Extracted records -
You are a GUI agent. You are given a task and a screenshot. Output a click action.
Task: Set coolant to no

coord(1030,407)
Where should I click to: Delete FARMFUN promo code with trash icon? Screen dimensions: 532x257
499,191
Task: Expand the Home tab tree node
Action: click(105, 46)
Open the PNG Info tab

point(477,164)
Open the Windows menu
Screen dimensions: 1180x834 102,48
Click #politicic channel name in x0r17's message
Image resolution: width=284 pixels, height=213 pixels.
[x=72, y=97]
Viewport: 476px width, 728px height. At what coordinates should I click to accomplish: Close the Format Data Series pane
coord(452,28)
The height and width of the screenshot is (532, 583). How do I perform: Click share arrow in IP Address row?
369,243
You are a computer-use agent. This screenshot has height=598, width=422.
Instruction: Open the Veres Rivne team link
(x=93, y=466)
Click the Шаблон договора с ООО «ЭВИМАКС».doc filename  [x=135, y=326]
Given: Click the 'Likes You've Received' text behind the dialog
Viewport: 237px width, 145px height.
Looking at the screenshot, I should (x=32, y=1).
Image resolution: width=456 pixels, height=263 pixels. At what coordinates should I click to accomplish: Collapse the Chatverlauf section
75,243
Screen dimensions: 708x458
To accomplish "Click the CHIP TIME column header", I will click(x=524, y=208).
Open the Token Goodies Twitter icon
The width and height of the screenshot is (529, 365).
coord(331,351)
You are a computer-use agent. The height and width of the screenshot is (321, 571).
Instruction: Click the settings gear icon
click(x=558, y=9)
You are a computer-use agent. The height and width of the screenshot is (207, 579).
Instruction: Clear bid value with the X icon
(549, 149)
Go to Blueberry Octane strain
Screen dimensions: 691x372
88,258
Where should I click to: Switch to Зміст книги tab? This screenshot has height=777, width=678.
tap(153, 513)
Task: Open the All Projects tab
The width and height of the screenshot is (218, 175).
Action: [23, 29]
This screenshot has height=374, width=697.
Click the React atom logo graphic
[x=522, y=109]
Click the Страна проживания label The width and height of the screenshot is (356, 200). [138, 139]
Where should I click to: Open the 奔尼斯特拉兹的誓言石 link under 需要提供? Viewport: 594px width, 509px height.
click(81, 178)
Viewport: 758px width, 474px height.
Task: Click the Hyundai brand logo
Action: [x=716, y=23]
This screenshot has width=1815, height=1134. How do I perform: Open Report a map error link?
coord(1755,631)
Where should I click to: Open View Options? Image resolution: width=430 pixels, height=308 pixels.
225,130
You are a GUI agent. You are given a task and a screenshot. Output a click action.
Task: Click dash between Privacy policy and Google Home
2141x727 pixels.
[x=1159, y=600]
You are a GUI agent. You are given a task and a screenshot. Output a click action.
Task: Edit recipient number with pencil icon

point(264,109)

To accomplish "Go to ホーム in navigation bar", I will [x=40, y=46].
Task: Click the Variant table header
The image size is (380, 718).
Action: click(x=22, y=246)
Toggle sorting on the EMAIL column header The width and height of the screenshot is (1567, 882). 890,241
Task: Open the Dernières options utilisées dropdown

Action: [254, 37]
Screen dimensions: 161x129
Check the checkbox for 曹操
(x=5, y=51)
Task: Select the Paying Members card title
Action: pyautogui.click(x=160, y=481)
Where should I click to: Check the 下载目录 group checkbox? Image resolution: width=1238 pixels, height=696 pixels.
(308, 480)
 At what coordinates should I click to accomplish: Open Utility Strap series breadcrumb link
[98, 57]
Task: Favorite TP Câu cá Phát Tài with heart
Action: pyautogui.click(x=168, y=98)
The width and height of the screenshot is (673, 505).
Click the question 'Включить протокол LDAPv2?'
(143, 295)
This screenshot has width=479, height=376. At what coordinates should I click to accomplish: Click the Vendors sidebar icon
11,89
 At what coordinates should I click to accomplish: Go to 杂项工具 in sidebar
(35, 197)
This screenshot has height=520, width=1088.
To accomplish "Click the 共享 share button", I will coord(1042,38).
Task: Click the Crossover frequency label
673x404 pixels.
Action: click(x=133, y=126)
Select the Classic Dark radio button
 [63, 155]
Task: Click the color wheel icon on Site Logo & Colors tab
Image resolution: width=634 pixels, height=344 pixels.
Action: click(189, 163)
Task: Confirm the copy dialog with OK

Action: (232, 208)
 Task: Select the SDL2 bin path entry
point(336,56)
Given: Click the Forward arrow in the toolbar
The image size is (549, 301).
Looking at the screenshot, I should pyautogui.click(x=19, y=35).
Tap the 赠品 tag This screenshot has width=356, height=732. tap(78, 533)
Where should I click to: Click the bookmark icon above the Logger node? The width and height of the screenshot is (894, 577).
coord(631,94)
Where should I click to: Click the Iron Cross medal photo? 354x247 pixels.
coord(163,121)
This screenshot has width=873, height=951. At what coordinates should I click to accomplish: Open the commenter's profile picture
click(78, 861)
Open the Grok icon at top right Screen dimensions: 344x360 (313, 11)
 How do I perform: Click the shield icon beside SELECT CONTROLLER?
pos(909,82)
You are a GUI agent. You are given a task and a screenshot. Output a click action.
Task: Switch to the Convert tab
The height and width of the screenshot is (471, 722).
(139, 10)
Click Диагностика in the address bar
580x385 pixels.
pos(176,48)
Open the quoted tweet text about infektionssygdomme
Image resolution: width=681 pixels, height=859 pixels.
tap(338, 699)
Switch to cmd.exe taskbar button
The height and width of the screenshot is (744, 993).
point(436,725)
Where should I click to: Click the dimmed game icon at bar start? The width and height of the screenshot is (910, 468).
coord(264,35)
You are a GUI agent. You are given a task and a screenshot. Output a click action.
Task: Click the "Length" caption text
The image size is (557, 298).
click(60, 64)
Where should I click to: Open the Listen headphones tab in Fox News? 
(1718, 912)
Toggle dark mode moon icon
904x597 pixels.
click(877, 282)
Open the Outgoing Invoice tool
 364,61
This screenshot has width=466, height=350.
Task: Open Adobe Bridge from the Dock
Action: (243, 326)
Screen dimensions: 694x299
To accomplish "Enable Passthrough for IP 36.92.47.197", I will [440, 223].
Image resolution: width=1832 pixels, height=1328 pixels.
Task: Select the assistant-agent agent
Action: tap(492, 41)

TO DO - Reproduce without changes the part of the data that opens with the line containing "Select the Classic Dark radio button" and runs through the end of the data.

ANSWER IN FULL -
Select the Classic Dark radio button
 [63, 155]
Task: Click the color wheel icon on Site Logo & Colors tab
Image resolution: width=634 pixels, height=344 pixels.
Action: click(189, 163)
Task: Confirm the copy dialog with OK

Action: (232, 208)
 Task: Select the SDL2 bin path entry
point(336,56)
Given: Click the Forward arrow in the toolbar
The image size is (549, 301).
Looking at the screenshot, I should pyautogui.click(x=19, y=35).
Tap the 赠品 tag This screenshot has width=356, height=732. tap(78, 533)
Where should I click to: Click the bookmark icon above the Logger node? The width and height of the screenshot is (894, 577).
coord(631,94)
Where should I click to: Click the Iron Cross medal photo? 354x247 pixels.
coord(163,121)
This screenshot has width=873, height=951. At what coordinates should I click to accomplish: Open the commenter's profile picture
click(78, 861)
Open the Grok icon at top right Screen dimensions: 344x360 (313, 11)
 How do I perform: Click the shield icon beside SELECT CONTROLLER?
pos(909,82)
You are a GUI agent. You are given a task and a screenshot. Output a click action.
Task: Switch to the Convert tab
The height and width of the screenshot is (471, 722).
(139, 10)
Click Диагностика in the address bar
580x385 pixels.
pos(176,48)
Open the quoted tweet text about infektionssygdomme
Image resolution: width=681 pixels, height=859 pixels.
tap(338, 699)
Switch to cmd.exe taskbar button
The height and width of the screenshot is (744, 993).
point(436,725)
Where should I click to: Click the dimmed game icon at bar start? The width and height of the screenshot is (910, 468).
coord(264,35)
You are a GUI agent. You are given a task and a screenshot. Output a click action.
Task: Click the "Length" caption text
The image size is (557, 298).
click(60, 64)
Where should I click to: Open the Listen headphones tab in Fox News? 
(1718, 912)
Toggle dark mode moon icon
904x597 pixels.
click(877, 282)
Open the Outgoing Invoice tool
 364,61
This screenshot has width=466, height=350.
Task: Open Adobe Bridge from the Dock
Action: (243, 326)
Screen dimensions: 694x299
To accomplish "Enable Passthrough for IP 36.92.47.197", I will [440, 223].
Image resolution: width=1832 pixels, height=1328 pixels.
Task: Select the assistant-agent agent
Action: tap(492, 41)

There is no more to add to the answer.